Wer sich dafür interessierte, erfuhr allerhand Geschichtliches von Heino Albers, Heimatforscher aus Sillenstede, der beim mittelalterlichen Markt einen Stand hatte. Es gab Karten, die den Ort der Schlacht kennzeichneten, einem Landstrich bei Moorhausen, wo es auch eine Gedächtniskapelle gegeben hatte. Davon sind heute noch Funde erhalten, Albers hatte Dachpfannen dabei, die damals nur bei Sakralbauten verwendet wurden und auch geschmolzenes Glas, denn die Kapelle war Anfang des 16. Jahrhunderts niedergebrannt.

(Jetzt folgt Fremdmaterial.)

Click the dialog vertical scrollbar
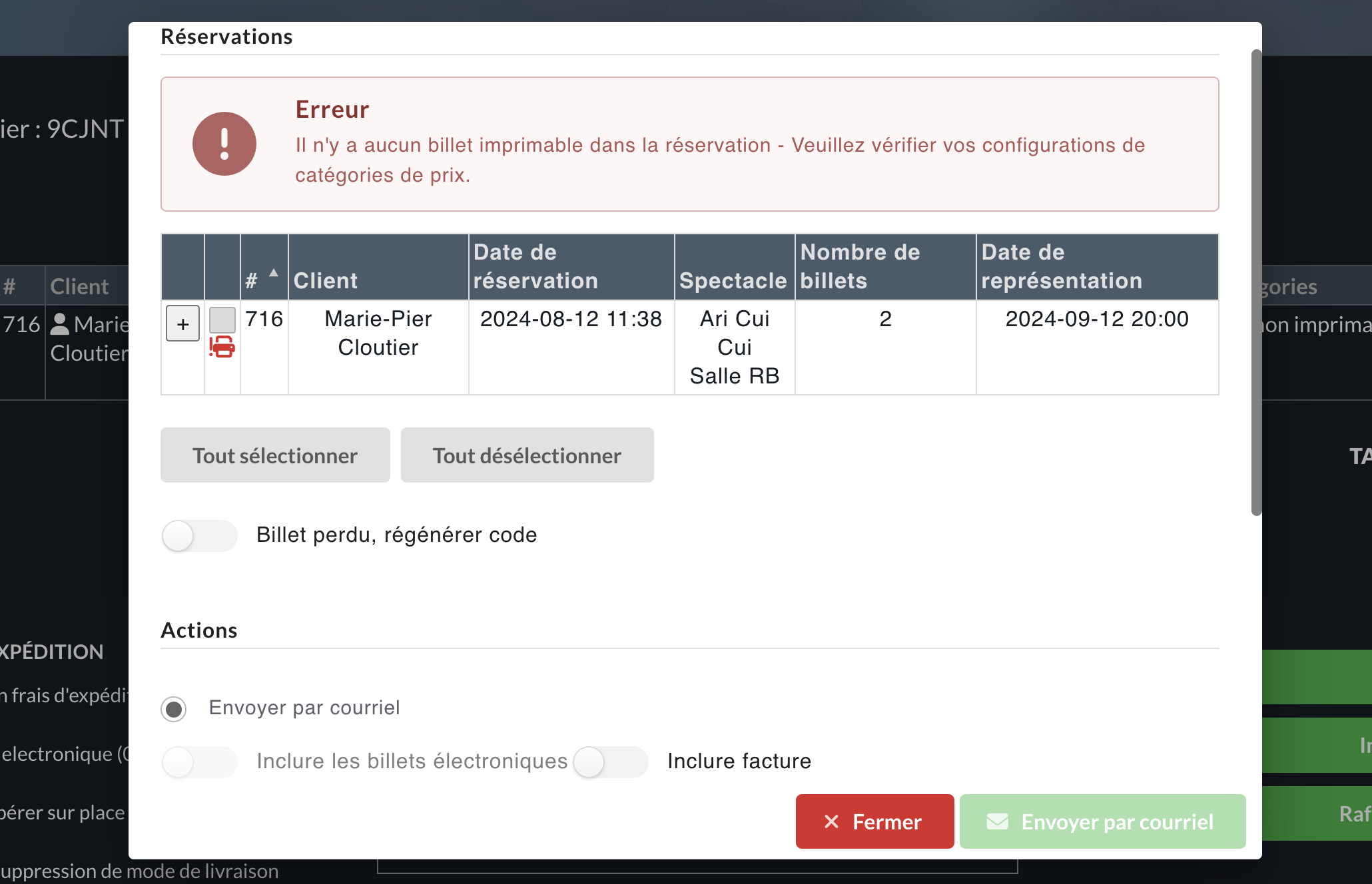 click(x=1256, y=282)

Heute noch erhalten, ist aber die St.-Stephanus-Kirche in Schortens, deren Bau von den Oestringern im Falle des Sieges gelobt worden war.

Heino Albers hatte auch landwirtschaftliche Erzeugnisse dabei, wie verschiedene Arten von Urweizen und Bohnen, die damals sehr beliebt waren. Warum? Ganz einfach, ihnen konnte auch Salzwasser nichts anhaben.